_Brief A_.
Translate this sentence from the sentencing excerpt below into Spanish: "The case agent was called as a witness by the defense and testified to Fray's assistance."
_Brief B_.
Using the sentencing excerpt below, answer these questions:
(i) On what date was sentencing held?
(ii) What was Fray's total offense level?
(iii) On what date did Fray file his § 2255 motion?

_Page excerpt_.
▶
Before sentencing, Fray admitted and tested positive for methamphetamine use. A hearing was held on Pretrial Services' petition to revoke Fray's pre-sentencing release. At the hearing, Fray testified that he drank juice with methamphetamine mixed into it without knowing the juice was contaminated. Judge Lynch found Fray's testimony "completely lacking in credibility." His release was revoked, and he was taken into custody. Revocation Hr'g Tr. (Doc. 49) at 27:3-28:20, 44:12-45:10.

Sentencing was held on April 29, 2014. The case agent was called as a witness by the defense and testified to Fray's assistance. Under the advisory guidelines, Fray's base offense level was 20. He received a four-point upward adjustment because he possessed 8 to 24 firearms, a two-point upward adjustment because some firearms were stolen, and a three-point downward adjustment for acceptance of responsibility. The total offense level was 23. The criminal history category was III. The advisory guideline range was 57-71 months. Presentence Report (Doc. 58) ¶¶ 29-40; Mot. to Continue Ex. (Doc. 42-1) at 1; Statement of Reasons (Doc. 57) at 1 ¶ III. Fray was sentenced to serve 57 months in prison, with a recommendation that he be admitted to the Bureau of Prisons' Residential Drug Abuse Prevention Program. When he is discharged from prison, he will serve a three-year term of supervised release. Judgment (Doc. 56) at 2-3.

Fray did not appeal. His conviction became final on May 13, 2014. Gonzalez v. Thaler, ___ U.S. ___, 132 S.Ct. 641, 653-54 (2012). Fray timely filed his § 2255 motion on April 27, 2015. 28 U.S.C. § 2255(0(1).

III. Claims and Analysis

Fray alleges that his criminal history points were wrongly calculated and that two conditions of his supervised release relating to drug use should not have been imposed. Mot. § 2255 (Doc. 63) at 4, 5. He asks the Court to "adjust" his sentence and also to take into account the fact that, according to the case agent, he provided assistance that was substantial. Id. at 13.
◀
_Provided material_.
▶
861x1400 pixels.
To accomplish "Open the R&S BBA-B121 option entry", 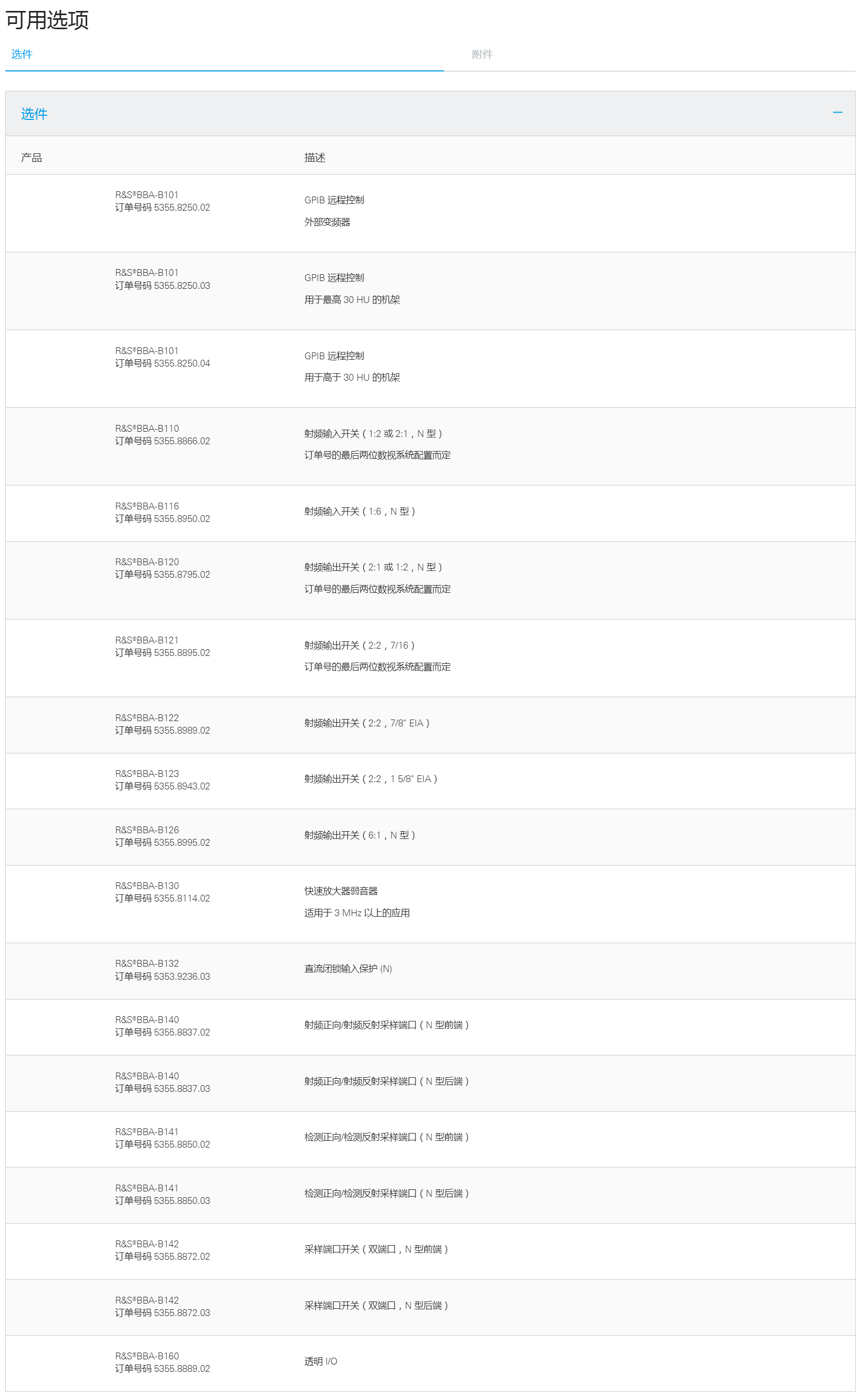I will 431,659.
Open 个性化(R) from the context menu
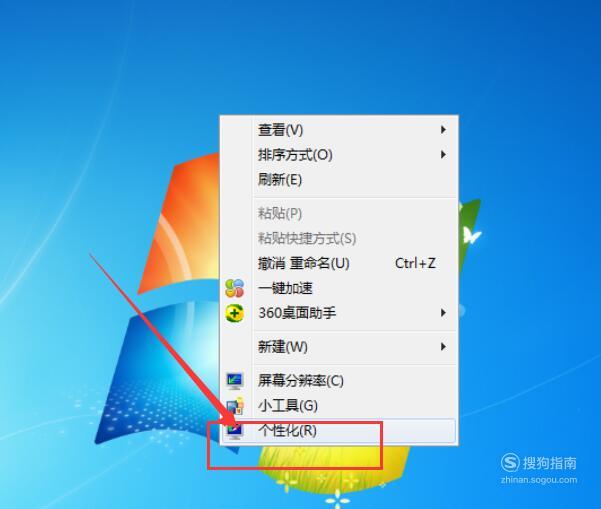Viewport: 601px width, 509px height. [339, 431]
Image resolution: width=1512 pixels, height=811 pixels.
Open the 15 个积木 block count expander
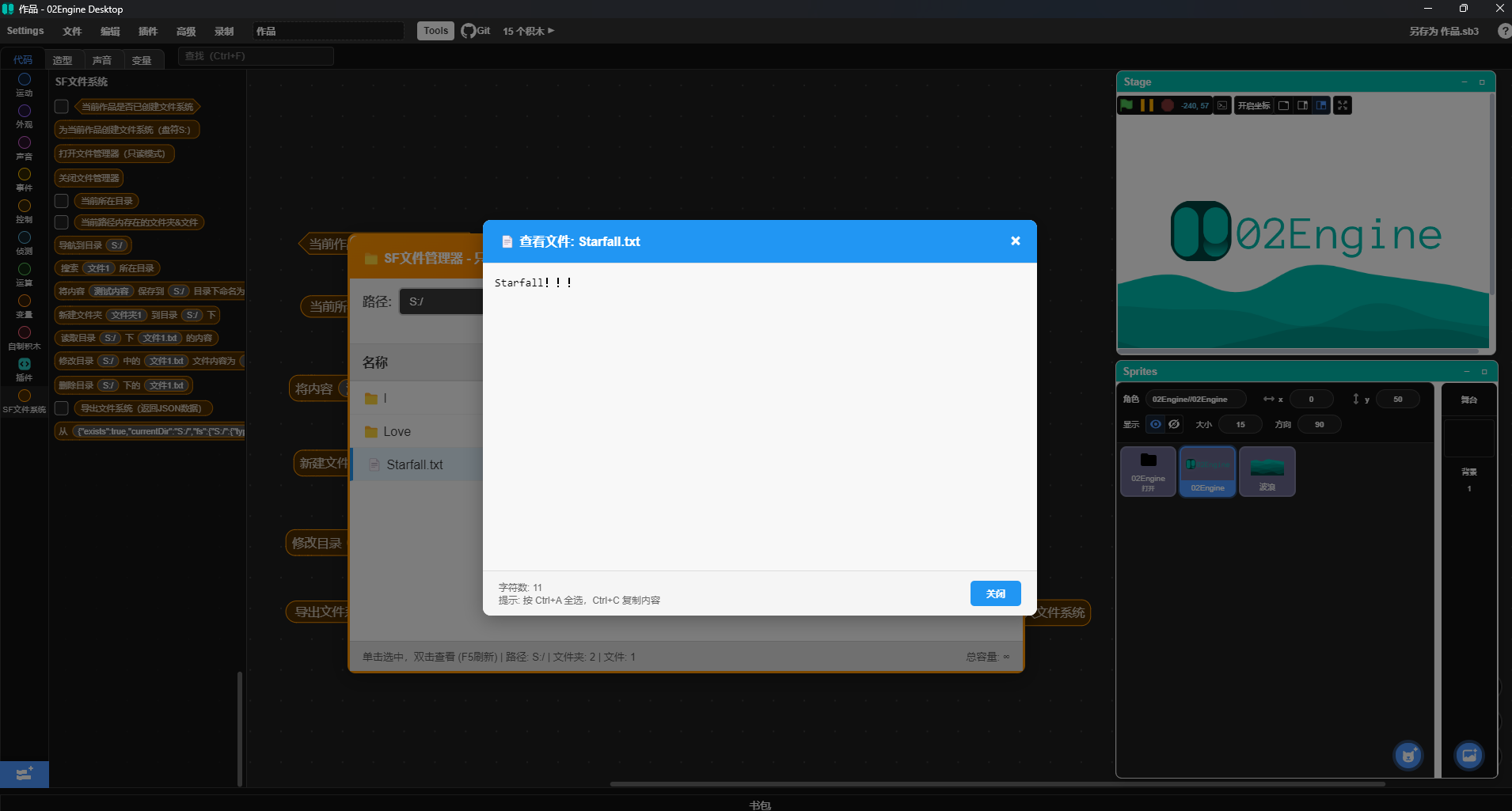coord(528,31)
◀
▶
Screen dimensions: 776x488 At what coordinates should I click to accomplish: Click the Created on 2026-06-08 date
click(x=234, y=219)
◀
_Correct response A_.
El agente del caso fue llamado como testigo por la defensa y declaró sobre la ayuda prestada por Fray.

_Correct response B_.
(i) April 29, 2014
(ii) 23
(iii) April 27, 2015